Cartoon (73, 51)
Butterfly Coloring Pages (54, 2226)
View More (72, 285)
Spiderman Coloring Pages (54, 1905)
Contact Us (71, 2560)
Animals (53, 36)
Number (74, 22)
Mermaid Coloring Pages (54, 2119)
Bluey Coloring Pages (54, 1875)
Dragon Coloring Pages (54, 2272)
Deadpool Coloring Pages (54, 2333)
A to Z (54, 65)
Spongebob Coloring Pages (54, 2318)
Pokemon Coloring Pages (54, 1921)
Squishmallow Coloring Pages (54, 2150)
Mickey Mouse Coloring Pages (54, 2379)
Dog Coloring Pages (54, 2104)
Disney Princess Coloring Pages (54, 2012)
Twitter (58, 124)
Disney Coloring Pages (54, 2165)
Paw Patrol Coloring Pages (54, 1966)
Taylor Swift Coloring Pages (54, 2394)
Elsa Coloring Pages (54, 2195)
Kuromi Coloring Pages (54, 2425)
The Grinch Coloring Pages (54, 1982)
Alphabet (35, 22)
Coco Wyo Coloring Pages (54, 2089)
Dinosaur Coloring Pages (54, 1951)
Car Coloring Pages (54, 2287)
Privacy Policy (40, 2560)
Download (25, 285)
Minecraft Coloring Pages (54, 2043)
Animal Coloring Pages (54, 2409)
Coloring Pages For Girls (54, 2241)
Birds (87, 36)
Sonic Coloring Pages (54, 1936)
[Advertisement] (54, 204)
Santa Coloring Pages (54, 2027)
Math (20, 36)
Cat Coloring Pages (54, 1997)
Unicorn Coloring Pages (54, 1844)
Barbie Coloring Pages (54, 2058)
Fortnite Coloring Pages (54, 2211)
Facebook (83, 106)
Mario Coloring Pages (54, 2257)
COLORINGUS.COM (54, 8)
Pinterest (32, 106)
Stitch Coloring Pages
- - -
■ Your objective ■
Give an exact transcription of the data shown above.

■ Task solution ■
Cartoon (73, 51)
Butterfly Coloring Pages (54, 2226)
View More (72, 285)
Spiderman Coloring Pages (54, 1905)
Contact Us (71, 2560)
Animals (53, 36)
Number (74, 22)
Mermaid Coloring Pages (54, 2119)
Bluey Coloring Pages (54, 1875)
Dragon Coloring Pages (54, 2272)
Deadpool Coloring Pages (54, 2333)
A to Z (54, 65)
Spongebob Coloring Pages (54, 2318)
Pokemon Coloring Pages (54, 1921)
Squishmallow Coloring Pages (54, 2150)
Mickey Mouse Coloring Pages (54, 2379)
Dog Coloring Pages (54, 2104)
Disney Princess Coloring Pages (54, 2012)
Twitter (58, 124)
Disney Coloring Pages (54, 2165)
Paw Patrol Coloring Pages (54, 1966)
Taylor Swift Coloring Pages (54, 2394)
Elsa Coloring Pages (54, 2195)
Kuromi Coloring Pages (54, 2425)
The Grinch Coloring Pages (54, 1982)
Alphabet (35, 22)
Coco Wyo Coloring Pages (54, 2089)
Dinosaur Coloring Pages (54, 1951)
Car Coloring Pages (54, 2287)
Privacy Policy (40, 2560)
Download (25, 285)
Minecraft Coloring Pages (54, 2043)
Animal Coloring Pages (54, 2409)
Coloring Pages For Girls (54, 2241)
Birds (87, 36)
Sonic Coloring Pages (54, 1936)
[Advertisement] (54, 204)
Santa Coloring Pages (54, 2027)
Math (20, 36)
Cat Coloring Pages (54, 1997)
Unicorn Coloring Pages (54, 1844)
Barbie Coloring Pages (54, 2058)
Fortnite Coloring Pages (54, 2211)
Facebook (83, 106)
Mario Coloring Pages (54, 2257)
COLORINGUS.COM (54, 8)
Pinterest (32, 106)
Stitch Coloring Pages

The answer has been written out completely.